En ce qui concerne les amis que M. Denoël et Mme Loviton devaient retrouver dans la soirée, je me rappelle que Mme Loviton en a parlé chez Mme Jeanson, mais je n’ai aucun souvenir qu’elle en ait à nouveau parlé dans la voiture lors du voyage de retour. Je crois que le lieu de rendez-vous était le théâtre, mais je n’en suis pas certaine. Etait-ce pour dîner et aller au théâtre ensuite, je ne puis dire.»

Jeanne Loviton ne mentionne cette invitation à dîner que dans son audition du 15 janvier 1950, et sur questions précises des enquêteurs :

Demande : Mme Jeanson ne vous avait-elle pas invités à dîner ?

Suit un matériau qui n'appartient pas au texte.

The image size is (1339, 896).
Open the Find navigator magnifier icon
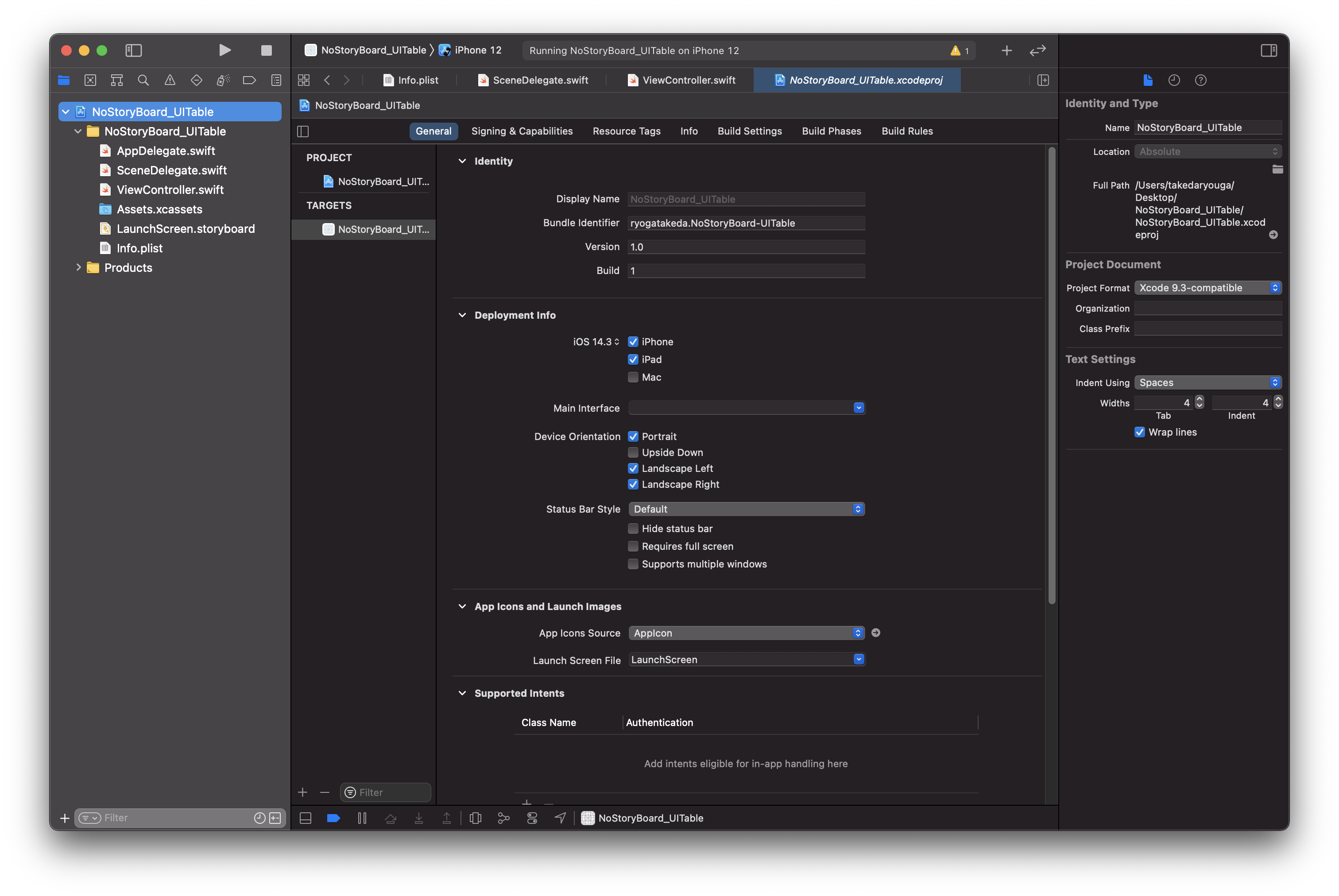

Réponse : Je crois qu’elle a dû nous inviter à dîner mais en réalité je ne me souviens plus.

Demande : Mme Jeanson, M. et Mme Baron ont déclaré que vous aviez prétexté devoir vous rendre au théâtre ?

Réponse : C’était vrai, nous avions des places depuis la veille au théâtre Agnès Capri, rue de la Gaîté.

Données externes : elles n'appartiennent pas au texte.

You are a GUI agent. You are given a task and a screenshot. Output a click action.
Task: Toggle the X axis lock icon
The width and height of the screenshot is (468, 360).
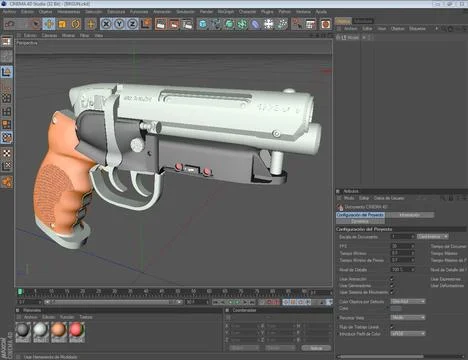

Demande : Combien de places ?

Réponse : Deux.

Demande : Mme Jeanson et Mme Baron ont déclaré que vous aviez dit devoir, en outre, retrouver un ou des amis, avant de vous rendre au théâtre ?

Réponse : Il est possible que j’ai dit cela uniquement pour pouvoir m’en aller.

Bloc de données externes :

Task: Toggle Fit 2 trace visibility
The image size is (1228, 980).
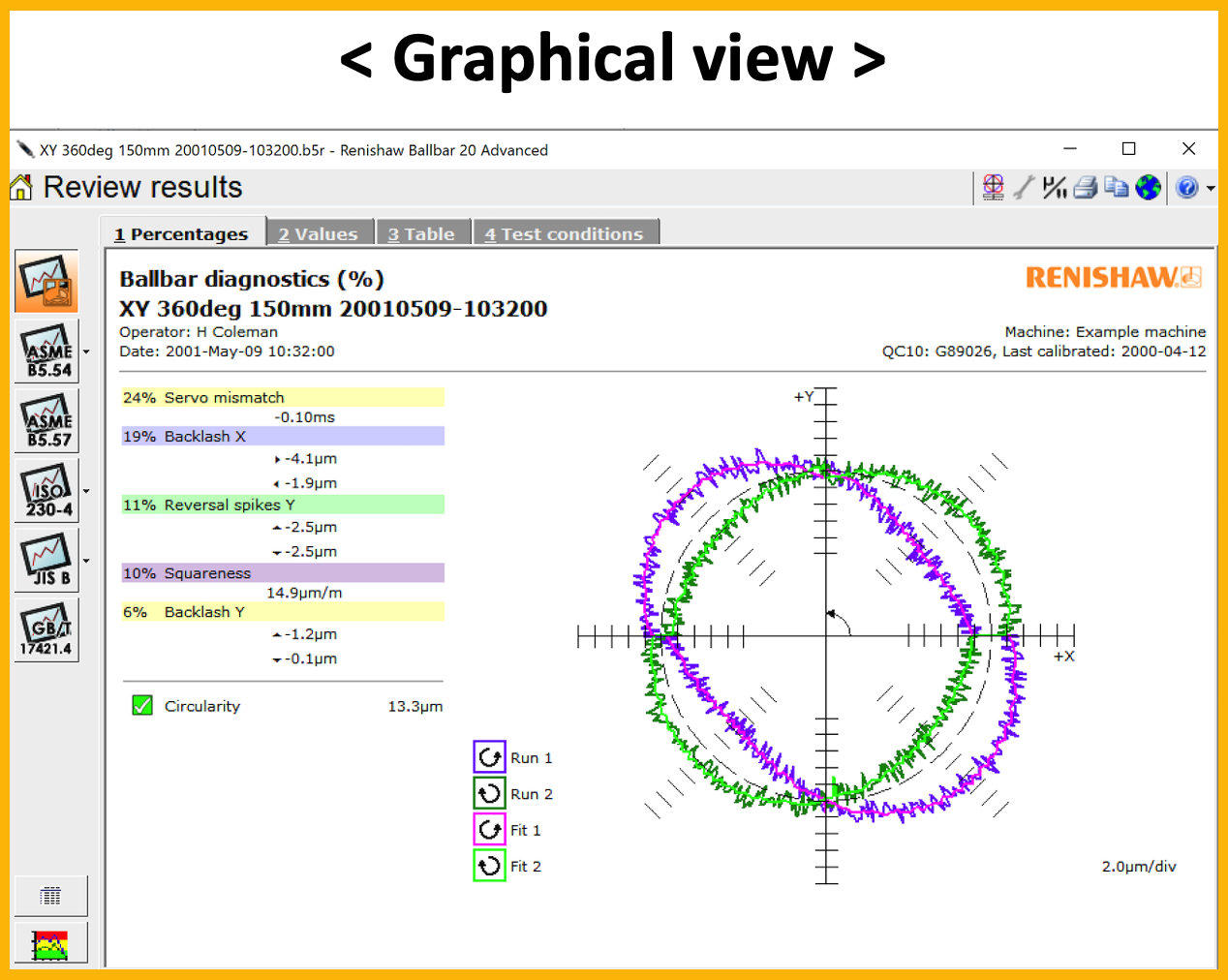Action: point(490,866)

Demande : Vous aviez déjà l’excuse du théâtre ?

Réponse : Le théâtre était trop tard, je voulais sans doute partir tout de suite. Il était tard, il faisait nuit, il brouillassait et j’étais très fatiguée. En outre nous étions chez Mme Jeanson depuis 13 heures.»

Armand Rozelaar écrira le 11 mars 1950 au procureur Besson : «Il résulte de l’ensemble des dépositions que Mme Marion Delbo avait voulu retenir M. Denoël et Mme Loviton à dîner, que Denoël avait accepté, mais que Mme Loviton aurait prétexté l’obligation impérieuse d’être à Paris de bonne heure, pour assister à une Générale ou à une Première, au Théâtre de la Gaieté Montparnasse.

Vérification faite par la police : le Théâtre de la Gaieté Montparnasse ne donnait ce jour-là aucune représentation particulière (donc ni première ni répétition générale), sauf erreur, on y présentait un spectacle sous le titre de ‘Zig-Zag’, spectacle monté par Mme Agnès Capri.»